Черный Ястреб улыбнулся, наблюдая, как Мэгги стала хлопотать, снимая скатерть с корзины и выгружая бумажные тарелки, салфетки, банки содовой, которая так пришлась ему по вкусу. Потом она достала сандвичи, тщательно завернутые в фольгу.
Он ел далеко не с таким аппетитом, как прежде. Ястреб был не в состоянии думать ни о чем, кроме как об этой женщине. Ее близость была единственно значимой для него сейчас. Он потянулся за салфеткой, она тоже. Пальцы их встретились. Ястреба словно ударило током.
Он поднял голову. Ее глаза сияли — голубые, как небо, глубокие, как Миссури. Полураскрытые розовые чувственные губы, казалось, звали его, жаждали поцелуев…
Ястреб не мог преодолеть себя. Отказаться еще раз ощутить вкус ее губ? Это все равно, что запретить солнцу сиять на небе. Пропустив руку под густой волной ее волос и обхватив шею, он медленно привлек Мэгги к себе, прильнув губами к ее губам.
Он заметил, как затрепетали ее веки, уловил еле слышный счастливый возглас. Она чуть не задохнулась — так глубок был поцелуй. Он прошептал ее имя, не отрываясь от губ Мэгги.
Она откликнулась:
—Да, о да!
Тогда Ястреб почувствовал, как кровь вскипела в жилах.

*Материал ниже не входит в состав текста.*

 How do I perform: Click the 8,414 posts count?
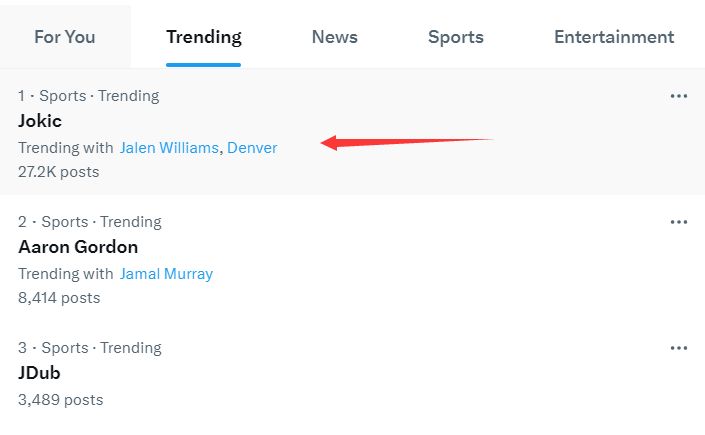(59, 298)
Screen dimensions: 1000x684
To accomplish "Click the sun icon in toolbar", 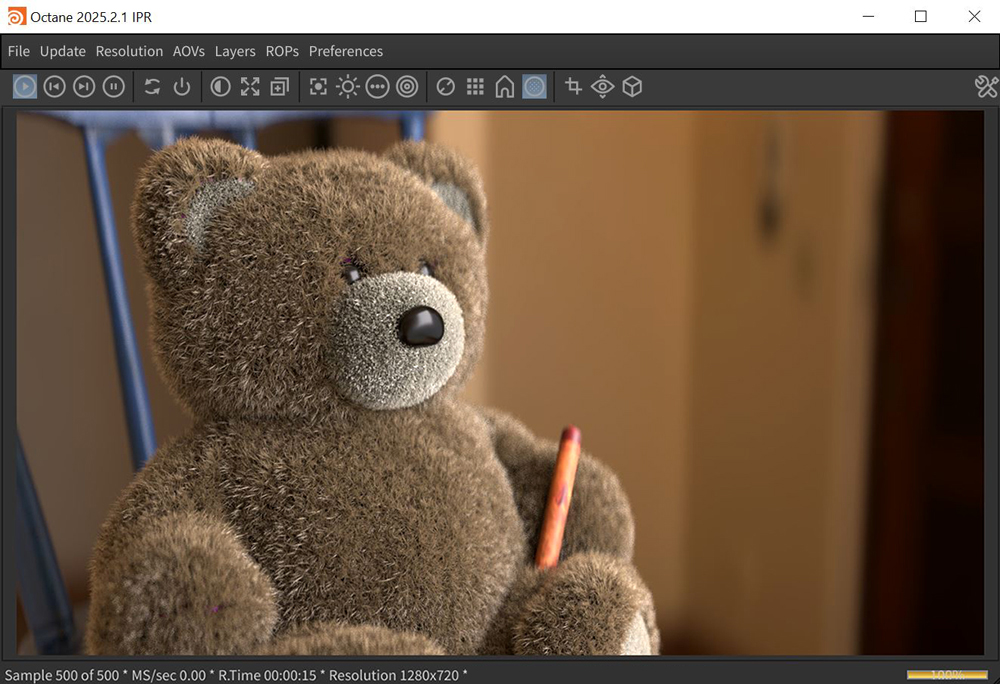I will 347,87.
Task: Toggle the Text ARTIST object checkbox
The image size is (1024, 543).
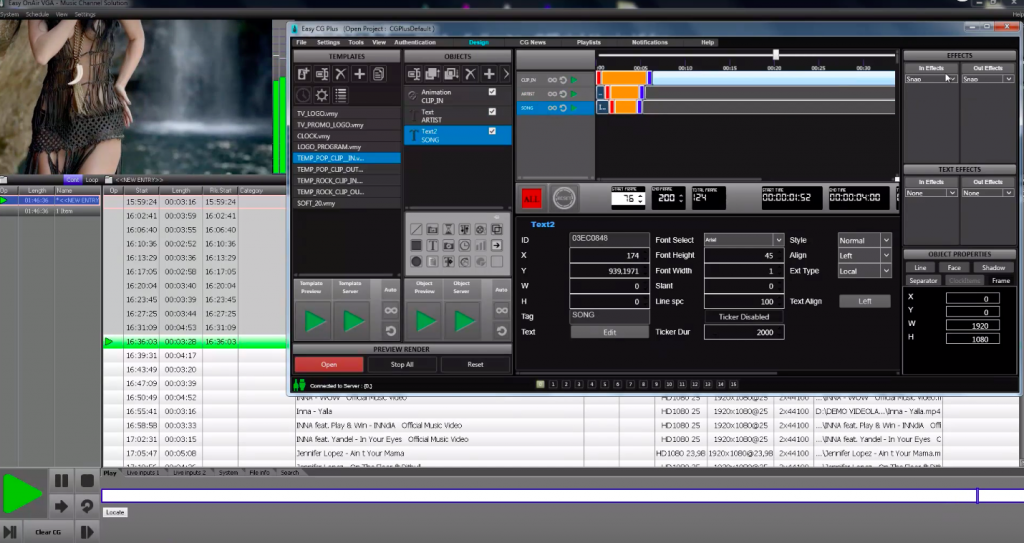Action: pyautogui.click(x=492, y=112)
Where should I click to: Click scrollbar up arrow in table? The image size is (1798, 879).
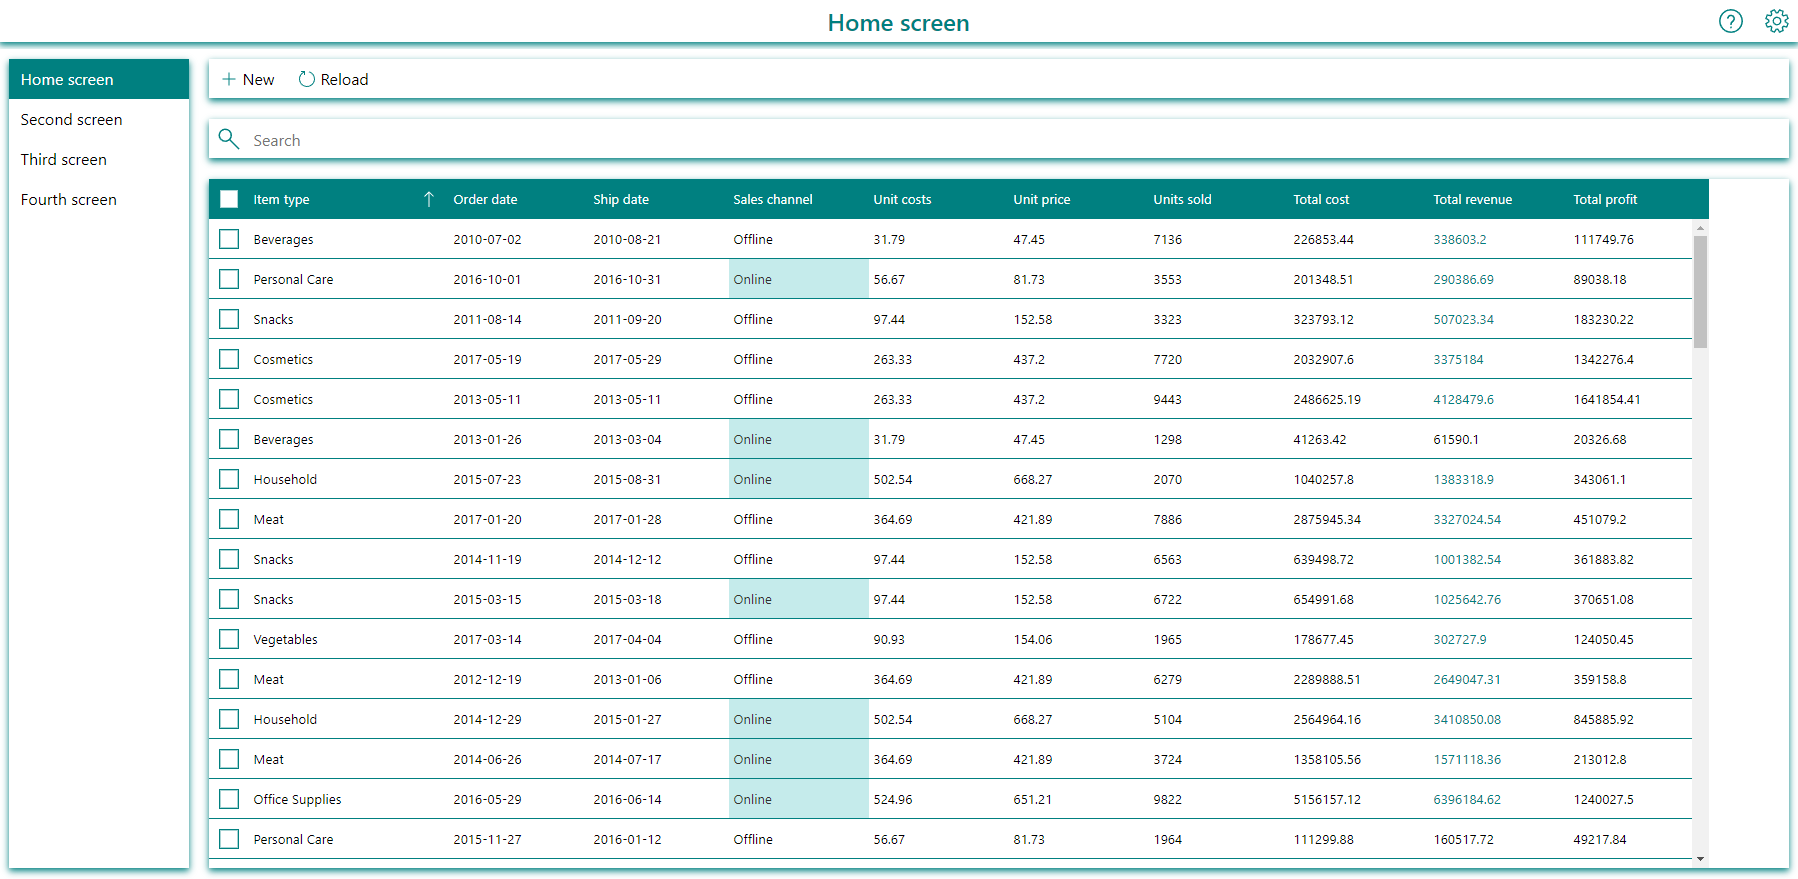tap(1700, 228)
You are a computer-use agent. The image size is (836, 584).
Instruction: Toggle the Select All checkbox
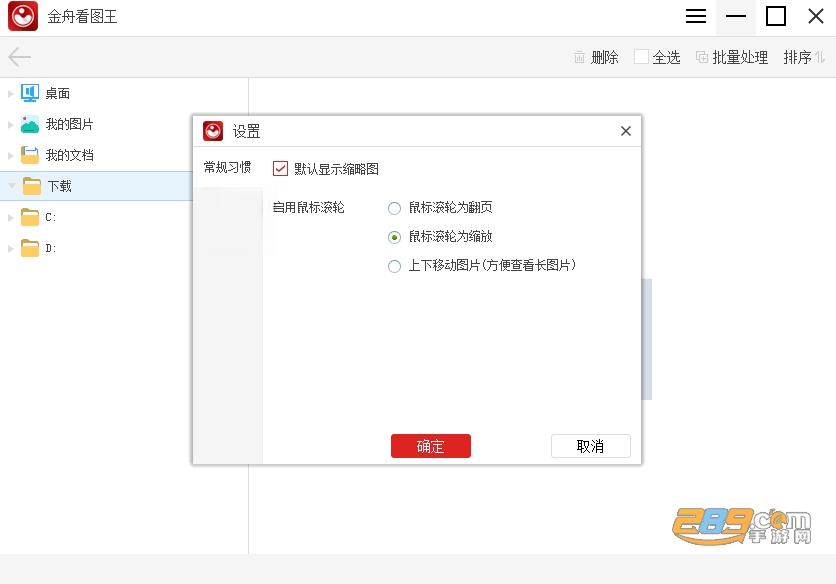(x=641, y=57)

С хриплым стоном он опустил ее к себе на колени, крепко сжимая в объятиях. В тот момент Черный Ястреб забыл и прошлое, и будущее. Ничего не существовало на свете, кроме этой необыкновенной женщины.
Казалось, сердце Мэгги вот-вот разорвется от счастья. Она замерла в ожидании. Наконец, думала она, ее чувства найдут выход. Наконец, их тела сольются. С этого дня она станет принадлежать ему. Как долго Мэгги мечтала об этом.
Он осторожно уложил ее на одеяло, Мэгги смотрела на него широко открытыми глазами и видела в целом свете его одного — своего любимого. Глаза индейца потемнели от страсти. Внезапно выражение его лица изменилось. Теперь в нем мелькнула тревога.
— Ястреб, что, что случилось? — вскинулась Мэгги, но он не ответил. Вскочив на ноги, он напряженно всматривался вдаль. И тут она тоже услышала рев мотоцикла. Шум приближался.
Их было двое. Двое мужчин мчались на огромных черных «харлеях». Гонщики были одеты в джинсы «ливайс», черные кожаные куртки и черные блестящие шлемы.
Когда мотоциклы остановились. Черный Ястреб закрыл собою Мэгги. Прежде чем спрыгнуть на землю, гонщики сняли шлемы, и тут Ястреб узнал в одном из них того наглого парня. Этот бледнолицый заявил тогда у супермаркета, что все краснокожие должны оставаться в резервациях и не высовываться.
— Ну, краснокожий, — сказал белобрысый, нагло бросив взгляд на одеяло, — вот мы и встретились снова, — он ухмыльнулся, глядя на Мэгги. — Как дела, крошка?